Prof. Dr. Faisal Santiago, S.H., M.M. selaku Ketua Umum DPN PERKHAPPI

Prof. Dr. Faisal Santiago, juga berharap diskusi ini Diharapkan kegiatan ini dapat memberikan manfaat, menambah pemahaman, serta mendorong anggota PERKHAPPI untuk lebih mengenal kondisi dunia pertambangan saat ini. Narasumber akan menyampaikan berbagai informasi terbaru, dan peserta diharapkan aktif berdiskusi untuk menggali pengetahuan lebih dalam. Semoga kegiatan selama dua jam ke depan membawa ilmu yang bermanfaat bagi semua peserta.

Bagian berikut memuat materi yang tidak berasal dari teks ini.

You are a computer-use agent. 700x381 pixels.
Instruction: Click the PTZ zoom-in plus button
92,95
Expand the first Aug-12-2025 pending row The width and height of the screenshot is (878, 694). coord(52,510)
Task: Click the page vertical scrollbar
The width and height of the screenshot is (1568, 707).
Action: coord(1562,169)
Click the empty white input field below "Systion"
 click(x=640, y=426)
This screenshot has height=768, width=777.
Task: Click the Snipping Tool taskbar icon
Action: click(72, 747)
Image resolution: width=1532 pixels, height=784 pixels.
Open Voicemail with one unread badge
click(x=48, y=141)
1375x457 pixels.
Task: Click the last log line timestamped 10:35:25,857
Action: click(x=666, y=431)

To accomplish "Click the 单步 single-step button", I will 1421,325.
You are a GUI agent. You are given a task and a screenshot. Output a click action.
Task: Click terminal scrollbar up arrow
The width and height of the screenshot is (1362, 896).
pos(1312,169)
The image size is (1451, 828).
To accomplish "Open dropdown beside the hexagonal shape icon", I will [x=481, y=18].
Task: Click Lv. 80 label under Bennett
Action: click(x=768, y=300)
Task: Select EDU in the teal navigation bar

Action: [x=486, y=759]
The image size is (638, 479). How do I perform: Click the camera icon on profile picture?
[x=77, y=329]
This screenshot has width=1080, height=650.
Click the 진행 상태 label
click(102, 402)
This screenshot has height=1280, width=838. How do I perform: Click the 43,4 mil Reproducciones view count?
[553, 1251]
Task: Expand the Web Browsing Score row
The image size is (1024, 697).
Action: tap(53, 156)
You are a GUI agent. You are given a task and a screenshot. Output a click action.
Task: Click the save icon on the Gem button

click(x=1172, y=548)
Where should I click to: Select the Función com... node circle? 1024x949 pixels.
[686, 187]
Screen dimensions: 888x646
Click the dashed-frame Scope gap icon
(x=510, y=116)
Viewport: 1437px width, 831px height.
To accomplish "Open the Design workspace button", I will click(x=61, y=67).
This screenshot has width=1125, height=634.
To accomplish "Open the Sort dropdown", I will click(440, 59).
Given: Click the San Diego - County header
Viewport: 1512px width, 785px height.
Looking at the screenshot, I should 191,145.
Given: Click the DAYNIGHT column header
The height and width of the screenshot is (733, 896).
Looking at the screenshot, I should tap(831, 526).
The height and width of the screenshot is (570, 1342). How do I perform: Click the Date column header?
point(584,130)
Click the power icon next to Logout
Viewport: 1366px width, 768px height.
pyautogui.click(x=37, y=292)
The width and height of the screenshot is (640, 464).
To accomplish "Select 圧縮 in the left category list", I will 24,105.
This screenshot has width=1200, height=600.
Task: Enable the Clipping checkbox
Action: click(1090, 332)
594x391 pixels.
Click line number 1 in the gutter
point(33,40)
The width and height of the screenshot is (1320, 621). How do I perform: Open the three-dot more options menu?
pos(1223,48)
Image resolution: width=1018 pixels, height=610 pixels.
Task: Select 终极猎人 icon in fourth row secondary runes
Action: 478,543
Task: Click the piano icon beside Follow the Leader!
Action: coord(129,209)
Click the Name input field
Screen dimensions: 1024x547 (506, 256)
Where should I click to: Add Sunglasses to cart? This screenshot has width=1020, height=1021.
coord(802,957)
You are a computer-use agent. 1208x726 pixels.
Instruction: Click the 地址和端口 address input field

Sejalan dengan hal tersebut,   Bapak Dr. Y Sulistyohadi, S.T., M.Si. juga menuturkan bahwa topik kali ini menarik perhatiannya. Terlebih, perjalanan sejarah dan dinamika hukum pertambangan di Indonesia, dimulai dari era Undang-Undang Nomor 11 Tahun 1967 yang mengatur kontrak karya dan PKP2B, hingga masa Reformasi 1998 yang mendorong desentralisasi kekuasaan ke pemerintah daerah melalui Undang-Undang Nomor 22 Tahun 1999. Dalam konteks ini, kewenangan perizinan pertambangan yang sebelumnya dipegang pemerintah pusat dilimpahkan ke pemerintah daerah, termasuk kabupaten dan kota. Namun, pelaksanaan otonomi ini menghadapi berbagai tantangan, seperti ketidaktertiban pelaporan data izin tambang oleh daerah, tumpang tindih izin, dan lemahnya koordinasi antara kementerian ESDM dan Kementerian Dalam Negeri. Akibatnya, muncul gap dalam manajemen pertambangan dan perlunya reformasi, yang diwujudkan melalui Undang-Undang Pertambangan Mineral dan Batubara tahun 2009 dan perubahannya setelah 2010, untuk memperbaiki tata kelola dan pengelolaan sumber daya alam secara lebih terintegrasi.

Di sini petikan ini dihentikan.